**Conjunto de exercícios:**
A: Resuma em duas frases o trecho sobre a corrida armamentista nuclear.
B: Redija a continuação do trecho sobre a corrida armamentista nuclear, começando logo após a última frase apresentada.

**Trecho fornecido:**
*****

Ciência
03/09/2020 às 15:00•3 min de leitura
Após as cidades de Hiroshima e Nagasaki terem sido mortalmente bombardeadas no final da Segunda Guerra Mundial, a década de 1950 ficou marcada pela corrida armamentista nuclear entre os Estados Unidos e a União Soviética, no intuito de descobrir qual país desenvolveria o próximo dispositivo nuclear que poderia ser imprescindível em algum momento na Guerra Fria.
Enquanto os soviéticos trabalhavam em seu Polígono no meio do deserto do Cazaquistão, os norte-americanos traçavam o escopo da Operação Castelo. Eles elaboravam uma bomba termonuclear, ou bomba de hidrogênio, cujo poder de detonação estava previsto para ser mil vezes mais forte do que as lançadas sobre o Japão. Contudo, um erro fatal durante a sua concepção teve graves consequências.

*****

**Conteúdo dos dados:**

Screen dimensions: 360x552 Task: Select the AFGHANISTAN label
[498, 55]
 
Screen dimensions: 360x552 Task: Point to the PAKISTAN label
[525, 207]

*****

**Respostas por tarefa:**
A: Após os bombardeios de Hiroshima e Nagasaki, a década de 1950 foi marcada pela corrida armamentista nuclear entre os Estados Unidos e a União Soviética, que disputavam qual país desenvolveria o próximo dispositivo nuclear, possivelmente indispensável na Guerra Fria. Enquanto os soviéticos trabalhavam no deserto do Cazaquistão, os norte-americanos planejavam a Operação Castelo, uma bomba de hidrogênio prevista para ser mil vezes mais forte que as lançadas sobre o Japão, mas um erro fatal em sua concepção teve graves consequências.

B:
(Fonte: Atomic Shadows/Reprodução)
A principal diferença entre uma bomba atômica e uma de hidrogênio está em sua composição e processo de detonação. As bombas atômicas liberam uma onda de energia causada pela fissão (separação) dos núcleos de um elemento químico pesado, como o plutônio ou o urânio. Por outro lado, uma bomba de hidrogênio começa com a explosão de uma bomba atômica para que a temperatura de milhões de graus crie energia suficiente para forçar a aproximação de dois núcleos leves, causando a fusão nuclear – nesse caso, de isótopos de hidrogênio.
O Laboratório Científico de Los Alamos projetou um invólucro que carregava um cilindro com combustível sólido, ou “seco”, de deutereto de lítio sob uma vela de ignição de plutônio que seria utilizada para “inflamar” a reação de fusão. Assim, ao redor de uma bomba atômica primária de fissão, foi adicionado um casco de urânio.
O resultado foi de um dispositivo nuclear que pesava 10,7 toneladas, media quase 5 metros de comprimento e 137 centímetros de diâmetro. Foi chamado de Bravo e era a primeira bomba termonuclear da Operação Castelo.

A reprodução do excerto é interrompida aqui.